> _What to do_:
Would you reproduce exactly, and only, the lines starting at the one with "Switch to the Organizations app label" and ending at the last line of the data, with both included? Leave the pictures out.

----- Given records

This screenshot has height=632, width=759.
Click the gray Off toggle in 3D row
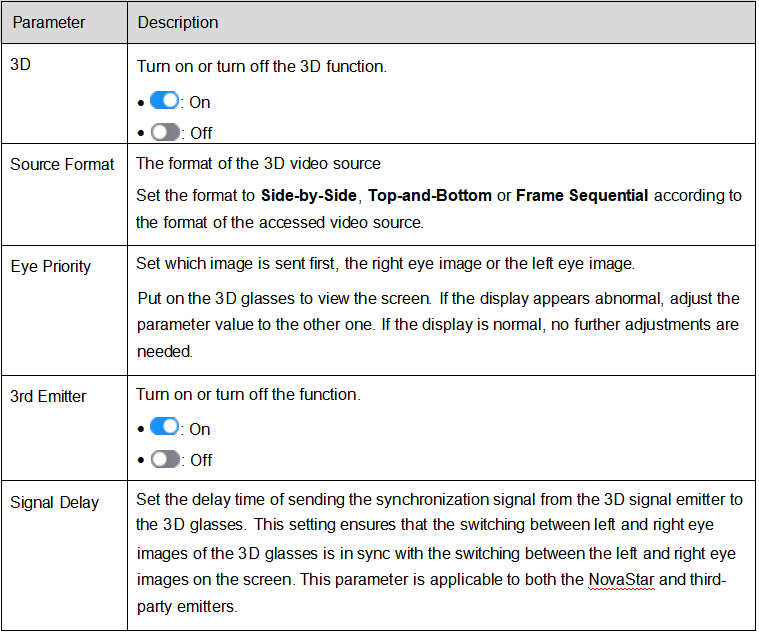165,132
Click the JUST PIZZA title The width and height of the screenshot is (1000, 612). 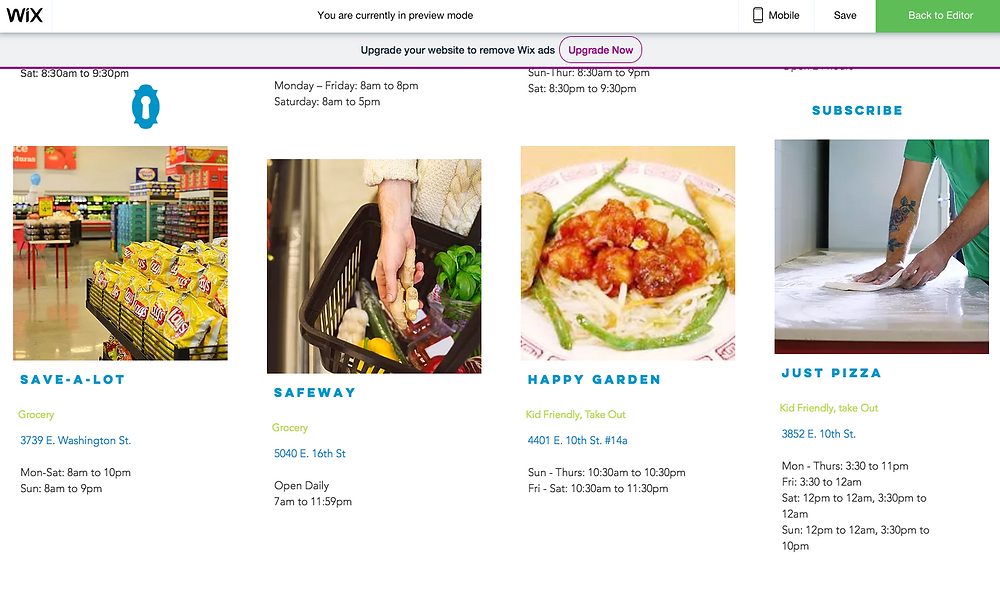click(832, 373)
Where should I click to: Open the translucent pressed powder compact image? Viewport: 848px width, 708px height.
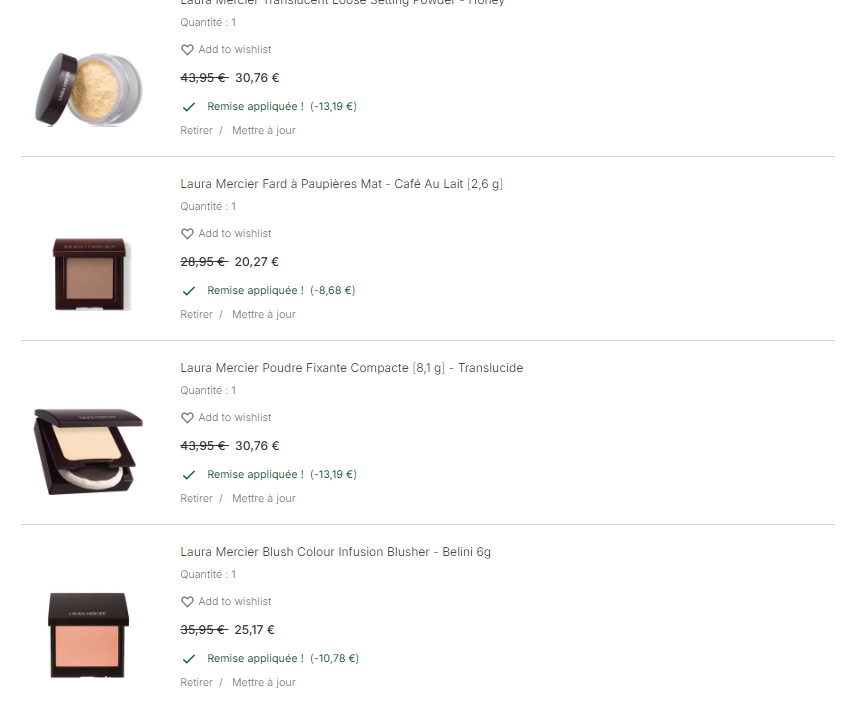88,451
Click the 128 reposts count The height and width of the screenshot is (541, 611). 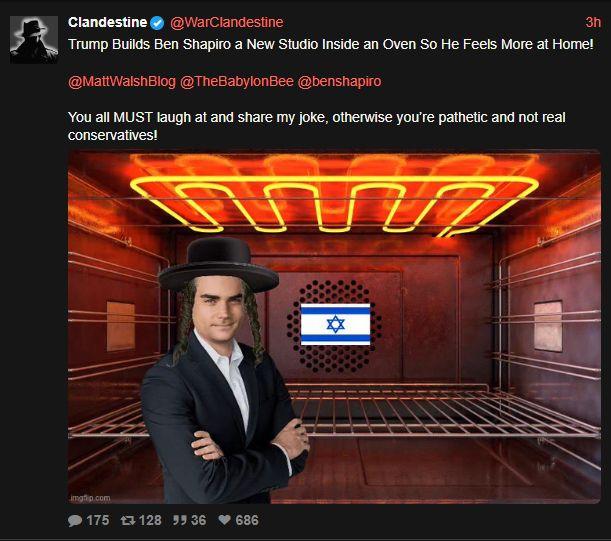(x=150, y=520)
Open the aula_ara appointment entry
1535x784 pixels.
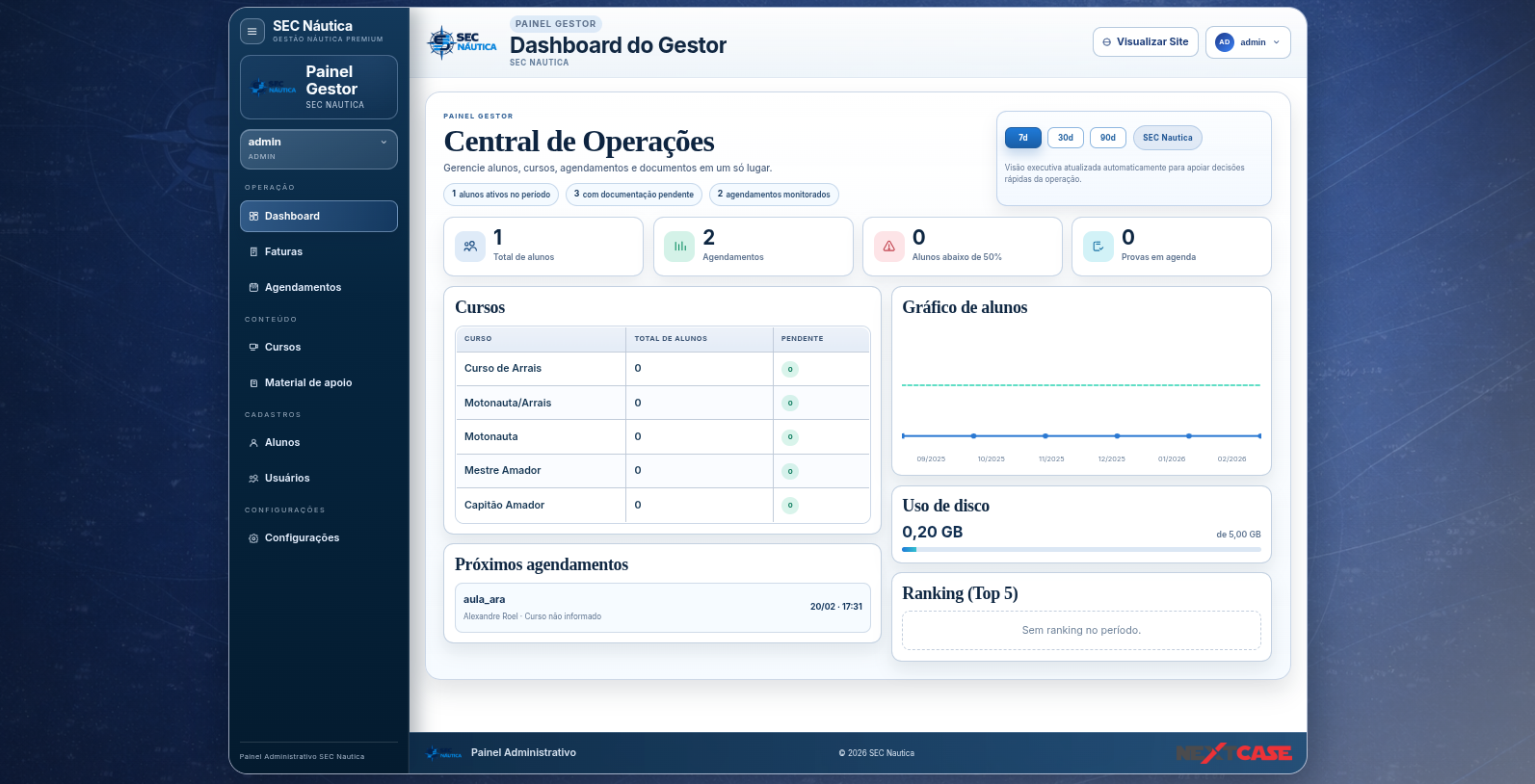click(x=662, y=608)
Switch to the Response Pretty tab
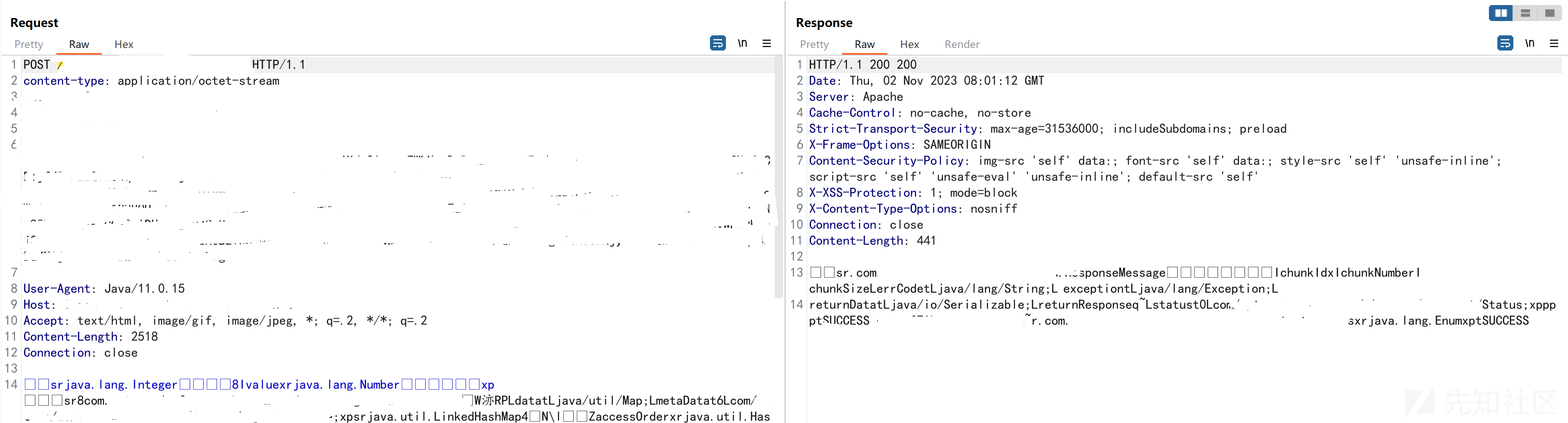The image size is (1568, 423). [814, 45]

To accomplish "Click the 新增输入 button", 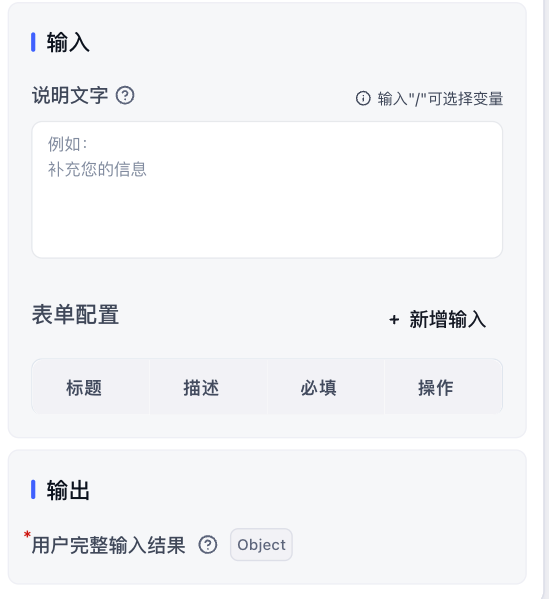I will tap(437, 319).
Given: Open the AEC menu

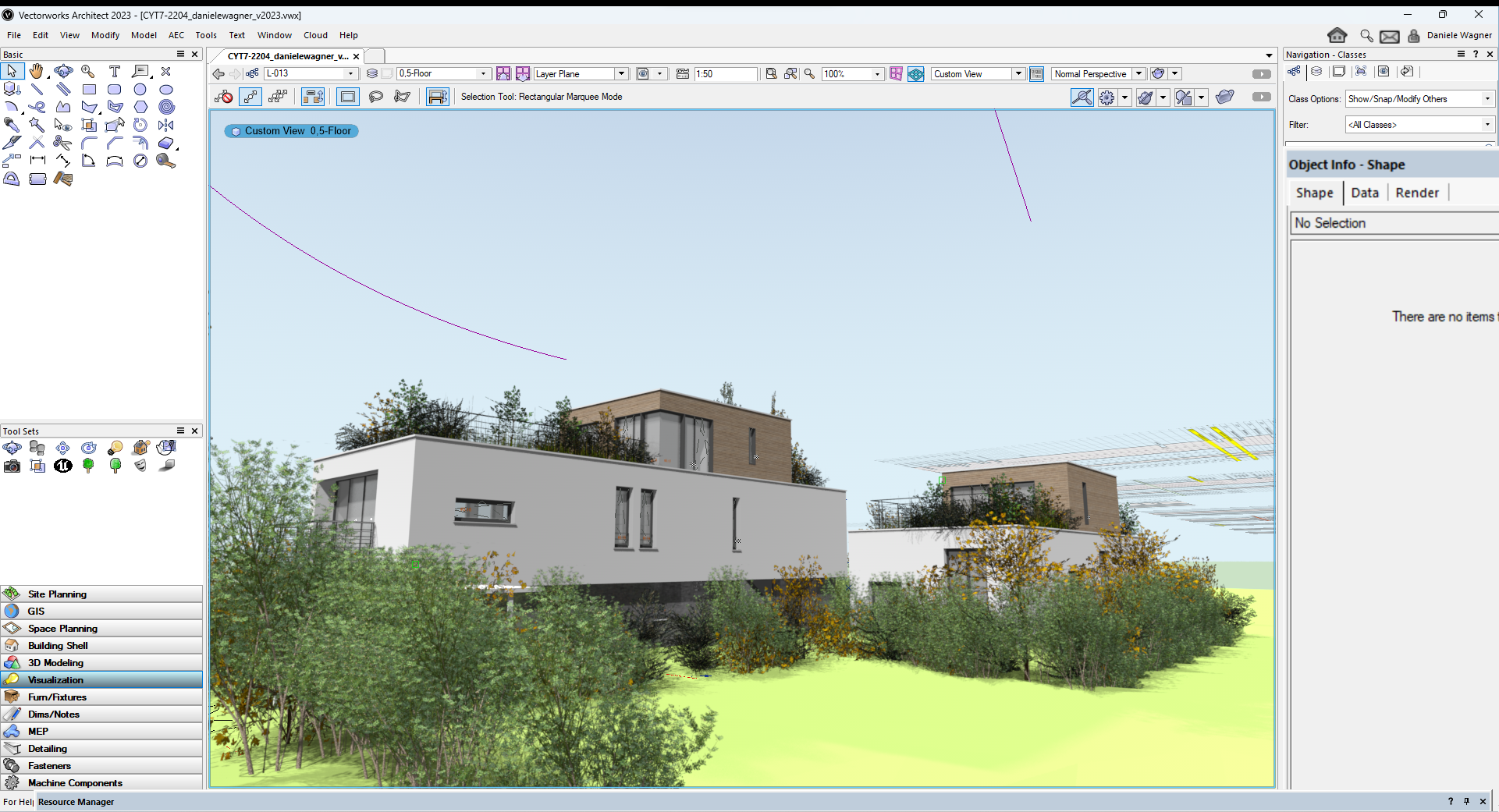Looking at the screenshot, I should click(176, 35).
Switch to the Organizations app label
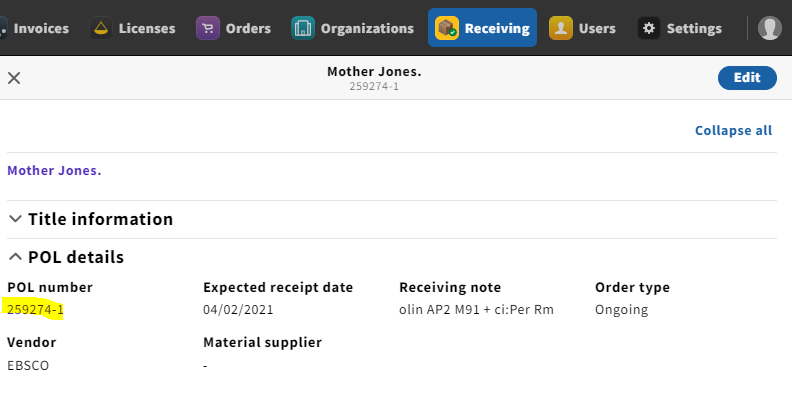Screen dimensions: 792x394 tap(367, 28)
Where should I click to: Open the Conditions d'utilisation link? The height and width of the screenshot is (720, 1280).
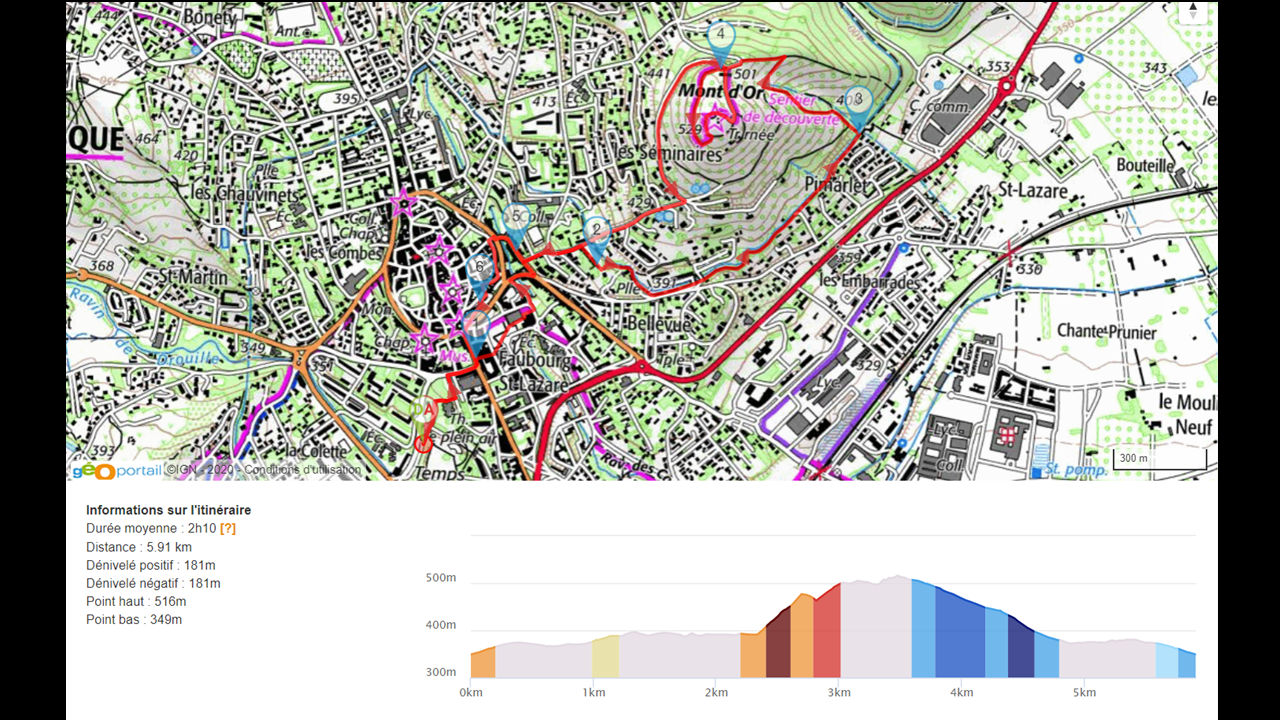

----------

> _Written answer_:
Switch to the Organizations app label
Screen dimensions: 792x394 tap(367, 28)
Where should I click to: Open the Conditions d'utilisation link? The height and width of the screenshot is (720, 1280).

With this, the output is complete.